### TEXT EXTRACT

Global Agenda: Orwellian markets

The most serious disruption of the market mechanism has been the deliberate holding down of interest rates at low levels.

Euro symbol near European flags 311 (photo credit: REUTERS/Francois Lenoir)
Euro symbol near European flags 311
(photo credit: REUTERS/Francois Lenoir)
The adjective “Orwellian” refers primarily to the nightmare world the author created in his book 1984, a world defined by contradictory and illogical slogans such as “war is peace” and “freedom is slavery.”
This kind of logic is alive and well in the global financial markets today and seems to be the only way to make sense of them.
Markets, in economic theory, are mechanisms for collating and transmitting information about goods and services via the prices that they generate. It follows that if the mechanism is tampered with, the prices generated will be “wrong” (not the ones that would have been generated by the free interplay of unrestricted forces of supply and demand), and the information they represent will be faulty. Consistent and/or deliberate tampering with the mechanism will result in a flow of misinformation, which will cause market participants to make wrong decisions and thereby misallocate resources.

######
### RECORDED INFORMATION

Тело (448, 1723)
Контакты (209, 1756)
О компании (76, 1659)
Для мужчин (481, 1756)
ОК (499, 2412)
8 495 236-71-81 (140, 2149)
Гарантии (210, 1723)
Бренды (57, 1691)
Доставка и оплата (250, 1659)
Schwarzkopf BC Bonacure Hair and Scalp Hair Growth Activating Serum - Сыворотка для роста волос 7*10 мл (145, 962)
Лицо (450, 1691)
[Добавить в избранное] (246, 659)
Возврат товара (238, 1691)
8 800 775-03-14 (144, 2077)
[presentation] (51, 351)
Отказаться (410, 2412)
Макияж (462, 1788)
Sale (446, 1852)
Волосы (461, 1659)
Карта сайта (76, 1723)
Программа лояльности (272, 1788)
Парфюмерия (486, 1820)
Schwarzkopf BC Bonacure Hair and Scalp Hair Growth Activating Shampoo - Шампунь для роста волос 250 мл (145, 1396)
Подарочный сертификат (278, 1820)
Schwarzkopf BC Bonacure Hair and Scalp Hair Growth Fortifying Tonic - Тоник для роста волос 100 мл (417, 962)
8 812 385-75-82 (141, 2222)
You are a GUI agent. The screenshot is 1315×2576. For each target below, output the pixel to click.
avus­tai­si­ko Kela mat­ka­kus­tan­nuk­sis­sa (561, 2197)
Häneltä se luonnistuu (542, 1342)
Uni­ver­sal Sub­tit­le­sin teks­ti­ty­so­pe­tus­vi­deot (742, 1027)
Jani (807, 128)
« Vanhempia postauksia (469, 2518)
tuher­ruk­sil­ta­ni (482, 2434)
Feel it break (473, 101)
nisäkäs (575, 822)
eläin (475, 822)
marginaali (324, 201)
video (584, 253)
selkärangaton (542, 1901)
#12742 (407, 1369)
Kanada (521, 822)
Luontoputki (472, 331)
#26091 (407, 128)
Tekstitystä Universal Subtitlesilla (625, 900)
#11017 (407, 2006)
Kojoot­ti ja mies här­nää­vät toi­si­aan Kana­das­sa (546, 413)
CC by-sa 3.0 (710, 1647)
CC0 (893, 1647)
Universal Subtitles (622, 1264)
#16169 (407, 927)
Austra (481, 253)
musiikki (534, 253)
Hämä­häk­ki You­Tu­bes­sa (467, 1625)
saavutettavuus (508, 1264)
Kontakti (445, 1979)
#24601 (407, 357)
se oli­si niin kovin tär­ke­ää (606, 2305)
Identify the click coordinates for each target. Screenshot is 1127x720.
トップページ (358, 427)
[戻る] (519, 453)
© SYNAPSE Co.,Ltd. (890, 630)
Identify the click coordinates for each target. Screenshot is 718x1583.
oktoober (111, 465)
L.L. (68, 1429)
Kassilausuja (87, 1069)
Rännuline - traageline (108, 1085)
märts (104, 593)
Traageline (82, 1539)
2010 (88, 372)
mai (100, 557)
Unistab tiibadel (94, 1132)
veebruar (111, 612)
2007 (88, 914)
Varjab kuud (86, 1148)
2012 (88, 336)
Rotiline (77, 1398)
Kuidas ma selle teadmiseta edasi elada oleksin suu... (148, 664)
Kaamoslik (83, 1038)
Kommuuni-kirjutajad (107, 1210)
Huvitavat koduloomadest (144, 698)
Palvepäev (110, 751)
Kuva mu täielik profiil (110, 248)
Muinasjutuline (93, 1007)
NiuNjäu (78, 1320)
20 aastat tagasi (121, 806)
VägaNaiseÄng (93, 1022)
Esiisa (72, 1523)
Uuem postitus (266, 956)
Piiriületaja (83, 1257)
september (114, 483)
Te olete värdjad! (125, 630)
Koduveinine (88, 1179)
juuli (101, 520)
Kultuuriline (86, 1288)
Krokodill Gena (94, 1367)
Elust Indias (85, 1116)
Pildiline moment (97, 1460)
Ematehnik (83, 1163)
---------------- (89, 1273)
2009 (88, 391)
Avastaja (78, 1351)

######

What does the article on Orwellian markets call the most serious disruption of the market mechanism?

### COMPLETE RESPONSE:
The deliberate holding down of interest rates at low levels.